“Lavoriamo sotto stress e veniamo anche aggrediti e insultati”: la denuncia dei vigili del fuoco
Non solo medici e personale sanitario. Carabinieri, polizia. Camice o divisa, cambia poco. Ora anche i vigili del fuoco (corpo delle forze dell’ordine spesso risparmiato da critiche e invettive popolari) finiscono nel mirino dei cittadini: aggressioni verbali, per lo più. Che non aiutano di certo il lavoro già complesso dei caschi rossi in Salento, a ridosso di una stagione che si preannuncia, come ogni anno, infuocata.
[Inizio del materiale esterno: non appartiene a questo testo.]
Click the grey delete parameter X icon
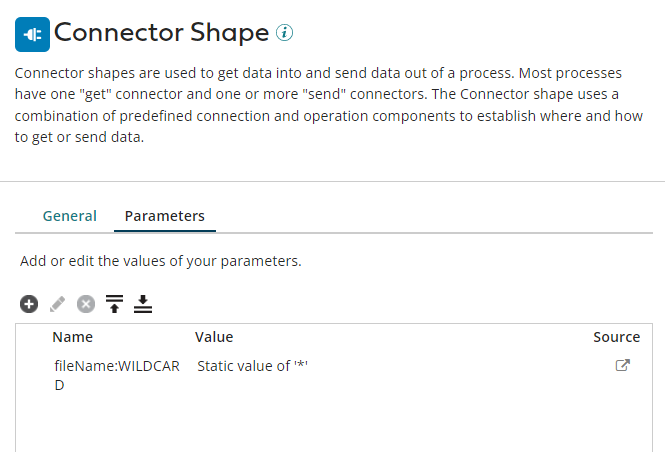The height and width of the screenshot is (452, 665). pyautogui.click(x=86, y=304)
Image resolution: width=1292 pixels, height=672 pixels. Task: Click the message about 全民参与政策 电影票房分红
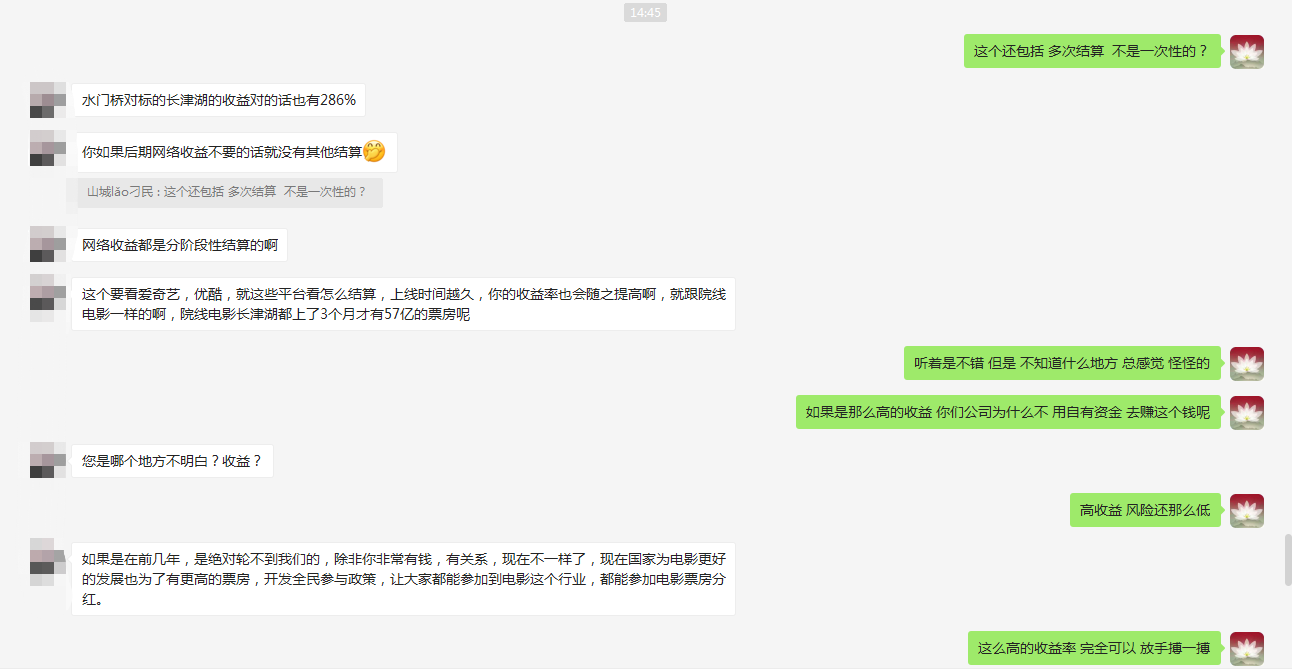[x=403, y=579]

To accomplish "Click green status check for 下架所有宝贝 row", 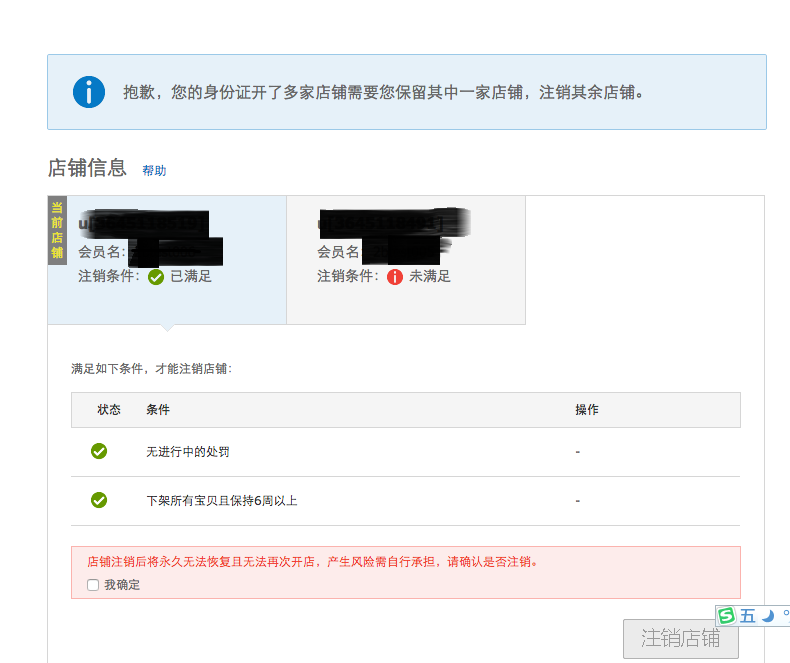I will (x=99, y=500).
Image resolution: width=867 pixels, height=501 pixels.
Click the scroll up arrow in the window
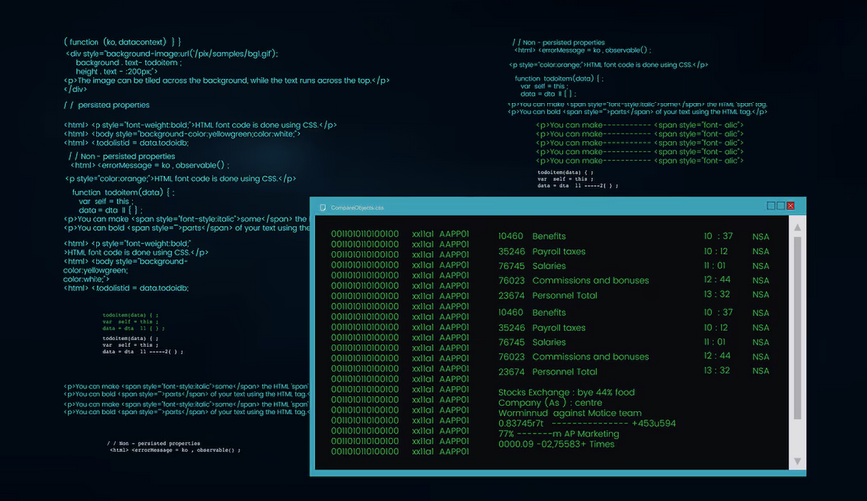797,228
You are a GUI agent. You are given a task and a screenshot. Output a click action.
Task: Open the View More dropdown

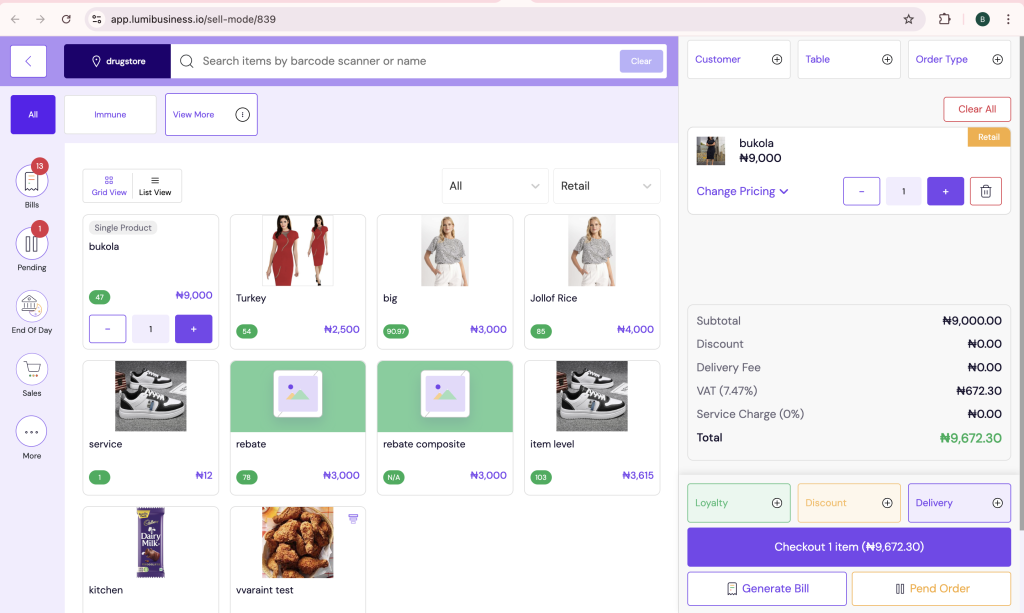tap(211, 114)
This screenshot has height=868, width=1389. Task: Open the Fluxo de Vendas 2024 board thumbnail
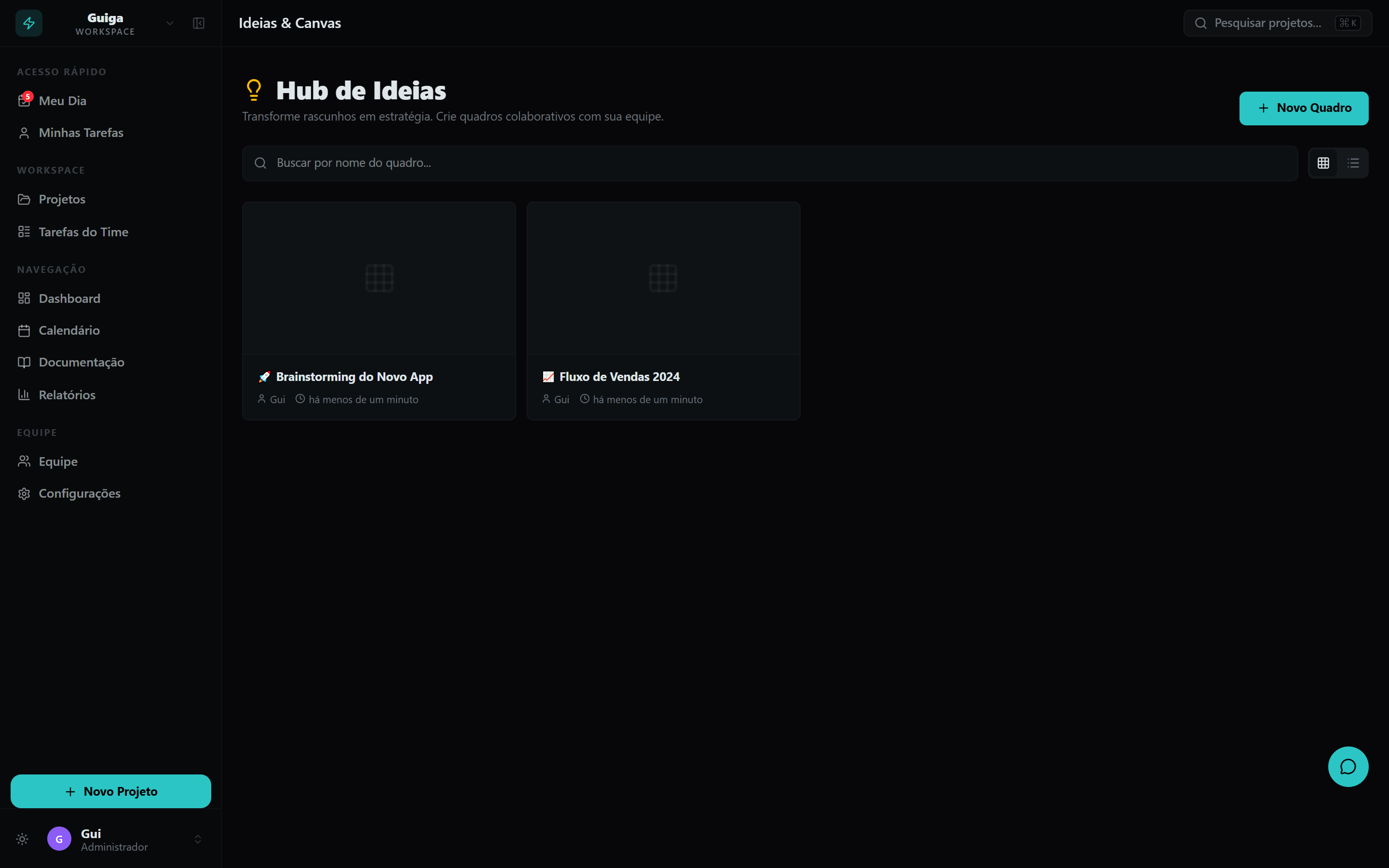[x=663, y=278]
Già da settimane, i roghi avanzano sul territorio, complici le alte temperature e il vento di tramontana. Solo nella giornata di ieri, domenica 22 giugno, altri focolai: nella zona di Depressa, a Tricase, sul litorale adriatico e a Sant’Isidoro, sul fronte jonico. Mezzi e uomini sballottolati da un capo all’altro della provincia. A qualsiasi orario mettendo a repentaglio la propria vita. E allora per sensibilizzare la cittadinanza e l’opinione pubblica a un maggior rispetto e collaborazione, i vigili del fuoco lanciano un accorato appello alla comunità “perché – dicono – soltanto con l’impegno di tutti si potrà pensare di gestire il lavoro su un territorio di grandi dimensioni e con una massiccia presenza turistica.